櫻木真乃はレモンケーキの味俺はアイドル事務所283プロのプロデューサーをしていて、職場の同僚達にはできるだけ隠し事無しでいきたいと思っている、たった一つのある事を除いて──
俺は普段は味覚を全く感じないが“ケーキ”という体質の人間の体液、髪、肉体その物など全ての部位でのみ味を感じる“フォーク”と呼ばれる体質を持っている。
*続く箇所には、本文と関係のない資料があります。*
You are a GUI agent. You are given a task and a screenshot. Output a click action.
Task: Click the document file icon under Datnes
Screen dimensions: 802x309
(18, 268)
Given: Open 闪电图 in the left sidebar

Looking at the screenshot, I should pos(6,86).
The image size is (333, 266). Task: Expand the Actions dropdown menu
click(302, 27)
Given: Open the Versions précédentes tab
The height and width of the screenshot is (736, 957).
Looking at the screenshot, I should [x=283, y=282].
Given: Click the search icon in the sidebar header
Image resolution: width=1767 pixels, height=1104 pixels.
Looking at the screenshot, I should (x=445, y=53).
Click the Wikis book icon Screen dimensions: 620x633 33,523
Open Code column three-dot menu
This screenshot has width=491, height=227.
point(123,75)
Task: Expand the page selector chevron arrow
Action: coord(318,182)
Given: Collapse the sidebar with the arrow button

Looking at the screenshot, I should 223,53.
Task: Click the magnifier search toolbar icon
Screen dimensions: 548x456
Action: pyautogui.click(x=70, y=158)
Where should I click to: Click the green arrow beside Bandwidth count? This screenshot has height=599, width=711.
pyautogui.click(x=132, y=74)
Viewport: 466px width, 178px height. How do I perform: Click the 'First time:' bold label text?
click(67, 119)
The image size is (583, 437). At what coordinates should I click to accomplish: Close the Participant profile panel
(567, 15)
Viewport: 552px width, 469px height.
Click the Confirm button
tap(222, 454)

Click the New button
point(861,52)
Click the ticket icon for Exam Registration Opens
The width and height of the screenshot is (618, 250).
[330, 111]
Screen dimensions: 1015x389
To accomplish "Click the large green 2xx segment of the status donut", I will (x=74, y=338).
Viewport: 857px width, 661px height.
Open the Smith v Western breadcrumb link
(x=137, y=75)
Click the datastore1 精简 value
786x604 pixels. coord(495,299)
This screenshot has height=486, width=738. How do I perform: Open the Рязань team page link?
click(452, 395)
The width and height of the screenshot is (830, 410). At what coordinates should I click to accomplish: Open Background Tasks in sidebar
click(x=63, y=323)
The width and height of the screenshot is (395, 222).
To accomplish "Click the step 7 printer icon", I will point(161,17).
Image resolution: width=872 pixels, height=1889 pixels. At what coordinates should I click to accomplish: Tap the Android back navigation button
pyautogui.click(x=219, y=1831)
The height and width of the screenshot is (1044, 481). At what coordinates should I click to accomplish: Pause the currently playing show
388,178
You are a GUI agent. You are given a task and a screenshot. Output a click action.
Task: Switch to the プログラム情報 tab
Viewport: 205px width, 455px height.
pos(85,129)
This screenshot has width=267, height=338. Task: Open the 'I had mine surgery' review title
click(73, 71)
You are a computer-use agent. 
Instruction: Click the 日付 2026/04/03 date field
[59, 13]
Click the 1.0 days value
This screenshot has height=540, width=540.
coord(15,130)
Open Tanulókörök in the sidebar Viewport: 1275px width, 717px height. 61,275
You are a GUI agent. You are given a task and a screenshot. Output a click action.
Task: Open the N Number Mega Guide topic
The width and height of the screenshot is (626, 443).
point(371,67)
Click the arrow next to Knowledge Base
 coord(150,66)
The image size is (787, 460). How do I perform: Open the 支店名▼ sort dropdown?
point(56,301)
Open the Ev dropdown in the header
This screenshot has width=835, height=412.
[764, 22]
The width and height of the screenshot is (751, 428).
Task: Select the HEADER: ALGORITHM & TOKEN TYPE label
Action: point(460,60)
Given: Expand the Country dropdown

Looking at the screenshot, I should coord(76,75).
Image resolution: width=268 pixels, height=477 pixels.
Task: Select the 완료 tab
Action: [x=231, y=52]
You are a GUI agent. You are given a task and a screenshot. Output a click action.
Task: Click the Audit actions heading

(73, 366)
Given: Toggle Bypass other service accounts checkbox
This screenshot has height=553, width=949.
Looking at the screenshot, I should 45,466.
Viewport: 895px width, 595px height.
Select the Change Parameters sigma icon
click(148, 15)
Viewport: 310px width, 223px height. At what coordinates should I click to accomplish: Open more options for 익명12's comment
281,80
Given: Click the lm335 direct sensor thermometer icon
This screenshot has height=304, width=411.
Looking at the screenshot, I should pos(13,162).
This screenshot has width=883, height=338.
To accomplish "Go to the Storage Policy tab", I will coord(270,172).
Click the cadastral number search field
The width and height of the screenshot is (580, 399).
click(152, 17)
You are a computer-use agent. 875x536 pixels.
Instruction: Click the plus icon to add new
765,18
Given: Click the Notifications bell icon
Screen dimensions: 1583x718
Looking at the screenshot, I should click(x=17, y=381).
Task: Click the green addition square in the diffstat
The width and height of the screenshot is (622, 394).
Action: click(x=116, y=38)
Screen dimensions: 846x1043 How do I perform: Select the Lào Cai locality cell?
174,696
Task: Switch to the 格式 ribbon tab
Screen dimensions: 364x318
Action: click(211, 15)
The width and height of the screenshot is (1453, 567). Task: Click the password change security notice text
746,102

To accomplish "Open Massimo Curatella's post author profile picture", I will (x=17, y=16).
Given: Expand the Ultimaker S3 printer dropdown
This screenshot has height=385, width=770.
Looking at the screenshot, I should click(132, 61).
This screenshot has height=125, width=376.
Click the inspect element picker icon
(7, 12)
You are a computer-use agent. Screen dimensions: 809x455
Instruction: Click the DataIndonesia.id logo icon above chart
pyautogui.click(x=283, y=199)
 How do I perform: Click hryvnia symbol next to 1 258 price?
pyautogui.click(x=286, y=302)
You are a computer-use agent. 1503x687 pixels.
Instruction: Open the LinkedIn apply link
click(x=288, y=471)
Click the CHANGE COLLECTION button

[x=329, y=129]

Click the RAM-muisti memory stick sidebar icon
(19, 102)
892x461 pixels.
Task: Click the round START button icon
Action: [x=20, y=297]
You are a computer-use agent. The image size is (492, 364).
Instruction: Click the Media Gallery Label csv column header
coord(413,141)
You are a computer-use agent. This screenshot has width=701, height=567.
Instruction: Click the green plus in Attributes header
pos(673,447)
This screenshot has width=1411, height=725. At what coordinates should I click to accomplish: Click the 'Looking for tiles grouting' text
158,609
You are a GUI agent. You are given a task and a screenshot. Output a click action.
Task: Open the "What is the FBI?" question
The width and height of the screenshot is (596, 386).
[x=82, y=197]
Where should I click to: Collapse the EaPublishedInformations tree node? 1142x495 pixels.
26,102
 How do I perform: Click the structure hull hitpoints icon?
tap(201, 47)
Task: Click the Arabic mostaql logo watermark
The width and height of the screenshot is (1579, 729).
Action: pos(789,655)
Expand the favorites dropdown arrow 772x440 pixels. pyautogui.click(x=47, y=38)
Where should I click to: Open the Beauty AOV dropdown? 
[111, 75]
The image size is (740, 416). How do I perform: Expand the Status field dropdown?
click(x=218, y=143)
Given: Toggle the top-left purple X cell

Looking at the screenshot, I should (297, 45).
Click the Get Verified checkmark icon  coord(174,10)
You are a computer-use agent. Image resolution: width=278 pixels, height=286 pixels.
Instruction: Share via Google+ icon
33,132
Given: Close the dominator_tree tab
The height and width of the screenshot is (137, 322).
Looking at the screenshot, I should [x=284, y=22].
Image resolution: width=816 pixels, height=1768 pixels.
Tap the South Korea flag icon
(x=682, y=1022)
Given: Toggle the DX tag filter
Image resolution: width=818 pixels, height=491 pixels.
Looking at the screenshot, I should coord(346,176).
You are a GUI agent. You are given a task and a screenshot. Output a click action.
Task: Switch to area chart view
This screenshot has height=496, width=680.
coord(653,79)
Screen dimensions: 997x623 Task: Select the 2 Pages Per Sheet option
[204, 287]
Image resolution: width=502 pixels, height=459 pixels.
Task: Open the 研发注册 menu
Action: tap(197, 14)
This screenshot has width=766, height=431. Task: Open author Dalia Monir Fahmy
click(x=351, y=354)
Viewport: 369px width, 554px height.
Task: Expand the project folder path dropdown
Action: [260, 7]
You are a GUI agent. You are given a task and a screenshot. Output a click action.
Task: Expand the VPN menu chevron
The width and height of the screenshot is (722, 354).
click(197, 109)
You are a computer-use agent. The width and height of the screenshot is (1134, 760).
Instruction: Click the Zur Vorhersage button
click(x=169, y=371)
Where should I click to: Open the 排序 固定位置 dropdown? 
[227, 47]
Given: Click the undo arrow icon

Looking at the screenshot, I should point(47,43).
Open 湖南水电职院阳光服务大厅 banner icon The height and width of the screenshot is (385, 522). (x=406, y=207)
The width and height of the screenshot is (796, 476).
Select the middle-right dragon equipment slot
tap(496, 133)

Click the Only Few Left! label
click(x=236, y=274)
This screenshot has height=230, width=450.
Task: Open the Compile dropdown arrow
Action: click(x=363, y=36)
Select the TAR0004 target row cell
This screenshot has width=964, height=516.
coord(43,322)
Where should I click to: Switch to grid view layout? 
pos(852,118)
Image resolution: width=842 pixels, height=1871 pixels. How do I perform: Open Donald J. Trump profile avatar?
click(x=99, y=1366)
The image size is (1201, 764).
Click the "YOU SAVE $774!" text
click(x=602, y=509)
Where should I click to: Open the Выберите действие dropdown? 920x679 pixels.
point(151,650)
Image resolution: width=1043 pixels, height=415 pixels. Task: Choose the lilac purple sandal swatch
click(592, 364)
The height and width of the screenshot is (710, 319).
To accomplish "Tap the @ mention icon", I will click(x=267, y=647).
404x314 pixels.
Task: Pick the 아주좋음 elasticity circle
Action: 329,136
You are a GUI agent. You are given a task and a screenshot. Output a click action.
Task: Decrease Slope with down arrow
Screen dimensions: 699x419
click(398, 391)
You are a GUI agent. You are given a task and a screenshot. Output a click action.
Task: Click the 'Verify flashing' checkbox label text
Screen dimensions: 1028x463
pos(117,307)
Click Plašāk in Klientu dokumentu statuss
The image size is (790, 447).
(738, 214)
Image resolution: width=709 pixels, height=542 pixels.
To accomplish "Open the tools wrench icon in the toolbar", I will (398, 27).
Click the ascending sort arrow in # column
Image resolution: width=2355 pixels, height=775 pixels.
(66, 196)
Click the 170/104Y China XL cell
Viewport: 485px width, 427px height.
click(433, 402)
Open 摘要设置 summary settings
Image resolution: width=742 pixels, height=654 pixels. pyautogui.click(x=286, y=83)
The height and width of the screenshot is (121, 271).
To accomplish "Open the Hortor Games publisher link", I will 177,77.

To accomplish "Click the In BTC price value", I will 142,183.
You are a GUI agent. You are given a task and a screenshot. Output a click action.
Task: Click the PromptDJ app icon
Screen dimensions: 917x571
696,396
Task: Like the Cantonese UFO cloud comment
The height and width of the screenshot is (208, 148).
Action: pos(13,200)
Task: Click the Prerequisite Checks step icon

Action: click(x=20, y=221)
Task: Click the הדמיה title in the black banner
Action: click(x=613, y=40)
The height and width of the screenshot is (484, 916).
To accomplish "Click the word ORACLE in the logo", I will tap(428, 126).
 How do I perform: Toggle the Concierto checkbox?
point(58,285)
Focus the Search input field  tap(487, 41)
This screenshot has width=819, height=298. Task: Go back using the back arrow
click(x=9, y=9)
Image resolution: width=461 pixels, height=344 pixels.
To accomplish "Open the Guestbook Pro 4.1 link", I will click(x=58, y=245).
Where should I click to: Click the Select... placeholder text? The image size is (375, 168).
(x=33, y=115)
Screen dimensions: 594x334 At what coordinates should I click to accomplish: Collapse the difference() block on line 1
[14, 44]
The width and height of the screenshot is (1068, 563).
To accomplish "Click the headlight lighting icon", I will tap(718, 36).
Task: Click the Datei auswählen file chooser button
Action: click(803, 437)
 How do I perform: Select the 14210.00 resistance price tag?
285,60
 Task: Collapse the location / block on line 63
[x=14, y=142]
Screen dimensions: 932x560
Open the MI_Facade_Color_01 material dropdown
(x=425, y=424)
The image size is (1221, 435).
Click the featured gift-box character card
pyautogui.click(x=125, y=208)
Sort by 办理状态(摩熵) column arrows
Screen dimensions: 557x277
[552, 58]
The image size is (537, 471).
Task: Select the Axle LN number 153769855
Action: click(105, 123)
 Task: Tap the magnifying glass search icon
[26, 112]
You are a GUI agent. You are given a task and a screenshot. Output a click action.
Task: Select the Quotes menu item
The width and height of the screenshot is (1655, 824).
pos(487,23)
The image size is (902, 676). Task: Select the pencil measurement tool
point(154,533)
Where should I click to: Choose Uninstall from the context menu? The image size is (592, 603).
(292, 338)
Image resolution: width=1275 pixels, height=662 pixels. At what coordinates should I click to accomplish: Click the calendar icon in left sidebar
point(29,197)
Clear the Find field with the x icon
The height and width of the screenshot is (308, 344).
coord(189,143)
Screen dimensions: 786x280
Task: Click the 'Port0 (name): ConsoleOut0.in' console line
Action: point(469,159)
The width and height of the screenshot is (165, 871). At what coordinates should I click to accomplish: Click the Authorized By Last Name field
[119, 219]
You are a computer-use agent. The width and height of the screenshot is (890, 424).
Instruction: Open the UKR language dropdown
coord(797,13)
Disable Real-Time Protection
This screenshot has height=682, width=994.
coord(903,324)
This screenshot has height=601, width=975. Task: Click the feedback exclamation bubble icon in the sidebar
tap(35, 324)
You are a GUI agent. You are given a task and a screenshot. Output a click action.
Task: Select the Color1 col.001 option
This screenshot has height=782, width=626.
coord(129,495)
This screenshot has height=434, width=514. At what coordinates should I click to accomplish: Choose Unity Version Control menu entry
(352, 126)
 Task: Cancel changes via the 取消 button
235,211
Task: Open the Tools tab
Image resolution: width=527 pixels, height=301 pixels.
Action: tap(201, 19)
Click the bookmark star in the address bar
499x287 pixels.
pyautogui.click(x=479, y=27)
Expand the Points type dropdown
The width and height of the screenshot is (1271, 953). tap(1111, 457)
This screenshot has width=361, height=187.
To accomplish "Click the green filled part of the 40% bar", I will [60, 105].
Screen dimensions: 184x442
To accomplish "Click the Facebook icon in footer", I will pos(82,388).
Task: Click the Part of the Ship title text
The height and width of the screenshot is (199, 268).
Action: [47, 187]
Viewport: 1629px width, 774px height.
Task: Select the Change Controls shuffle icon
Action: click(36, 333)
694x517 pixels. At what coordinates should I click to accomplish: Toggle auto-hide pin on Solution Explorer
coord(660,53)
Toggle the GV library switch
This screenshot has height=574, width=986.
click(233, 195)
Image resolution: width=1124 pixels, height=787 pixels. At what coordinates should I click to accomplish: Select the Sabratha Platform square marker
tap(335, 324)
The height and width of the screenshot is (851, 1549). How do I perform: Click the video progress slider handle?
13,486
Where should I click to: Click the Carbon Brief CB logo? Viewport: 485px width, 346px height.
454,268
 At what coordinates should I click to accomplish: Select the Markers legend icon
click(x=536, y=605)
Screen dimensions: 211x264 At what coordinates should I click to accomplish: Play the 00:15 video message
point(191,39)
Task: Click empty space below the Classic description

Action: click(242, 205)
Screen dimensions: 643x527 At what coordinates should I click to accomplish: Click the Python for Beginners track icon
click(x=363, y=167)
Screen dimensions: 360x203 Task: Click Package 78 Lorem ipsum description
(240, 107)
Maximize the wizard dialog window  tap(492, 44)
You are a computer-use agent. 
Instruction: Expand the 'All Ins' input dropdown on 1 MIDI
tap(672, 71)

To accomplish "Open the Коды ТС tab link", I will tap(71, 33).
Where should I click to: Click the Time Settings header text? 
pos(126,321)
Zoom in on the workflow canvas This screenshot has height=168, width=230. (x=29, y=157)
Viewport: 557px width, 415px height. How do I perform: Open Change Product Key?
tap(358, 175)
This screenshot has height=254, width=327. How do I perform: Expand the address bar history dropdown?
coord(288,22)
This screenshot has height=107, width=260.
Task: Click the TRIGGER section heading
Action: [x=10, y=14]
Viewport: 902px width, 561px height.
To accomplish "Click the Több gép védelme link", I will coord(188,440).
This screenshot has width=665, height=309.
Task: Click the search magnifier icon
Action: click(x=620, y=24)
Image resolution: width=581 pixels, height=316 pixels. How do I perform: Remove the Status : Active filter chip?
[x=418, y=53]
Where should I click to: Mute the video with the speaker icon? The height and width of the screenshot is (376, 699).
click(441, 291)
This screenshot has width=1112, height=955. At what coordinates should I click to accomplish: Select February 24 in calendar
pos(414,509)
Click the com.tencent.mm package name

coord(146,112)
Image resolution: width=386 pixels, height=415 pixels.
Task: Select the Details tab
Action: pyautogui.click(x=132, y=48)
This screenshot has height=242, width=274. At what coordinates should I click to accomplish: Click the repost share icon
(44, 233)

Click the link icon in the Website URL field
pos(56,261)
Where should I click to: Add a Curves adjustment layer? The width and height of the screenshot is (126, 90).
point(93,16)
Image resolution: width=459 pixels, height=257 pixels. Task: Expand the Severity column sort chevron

“ケーキ”である人間の排出物や、怪我をさせたり殺したりして得た部位を食す者の集まりであるため“フォーク”は危険視されていて、この体質に気づいてからずっと隠してきたのだ
だが、ある日恐らく“ケーキ”のアイドルである櫻木真乃に俺が“フォーク”である事を勘づかれてしまったようだ
「そういえばプロデューサーさんは私をまるで食べ物かのような目線で見てますよね……“フォーク”はこういう人が多いと“ケーキ”のインタビューで見ました」
「ははっ、それは真乃をちょっとエッチな目で見ているだけだ……言っちゃなんだが男ならそういうのも割と普通だぞ?」
俺は冗談めいたノリで真乃をからかうかのように話す
「……この間、プロデューサーさんが灯織ちゃんの作ったお弁当を食べていた様子があまり美味しくなさそうに見えました」
「ちょっと仕事のストレスで味覚障害になってしまってな……真乃達には心配をかけるだろうから黙っていたんだ」
「私、見ちゃいました……プロデューサーさんが練習した後の汗まみれの床を舐めている所を」
これは誤魔化しがもう効かないと感じたのか俺が後ずさりしてしまったタイミングで真乃が俺の手をガシッと掴む
「プロデューサーさんが“フォーク”だって事、誰にも言いません……一緒に居たいですから」
「真乃、逃げろ……俺と一緒にいると危険だ……」
真乃の強い匂いにくらりとしてしまう
こんなに真乃が近づいてきたのは初めてだ
彼女はレモン……の匂いと味がするはずだ、多分……
俺は中学の時には既に“フォーク”になっていたので味を“ケーキ”以外に感じたのは遠い昔でありぼんやりとした記憶しかない
「プロデューサーさん、私の全部、食べてください」
俺は真乃に押し倒され、そしてキスをされる
その味は、幼い頃食べたケーキを彷彿とさせる。
確か甘酸っぱいレモンクリームとレモンピールの味であり、彼女の唾液を飲み込んだはずなのにふんわりした食感と不思議な食感を感じる
キスを終えた後、俺は真乃の額を舐める
すると、さっきのより更に甘めの同じくふんわりしたものが同じように口の中で踊る
次に彼女の耳たぶを噛むとクリームとは別のフワフワした食感と何かサクサクした物の感触を感じる。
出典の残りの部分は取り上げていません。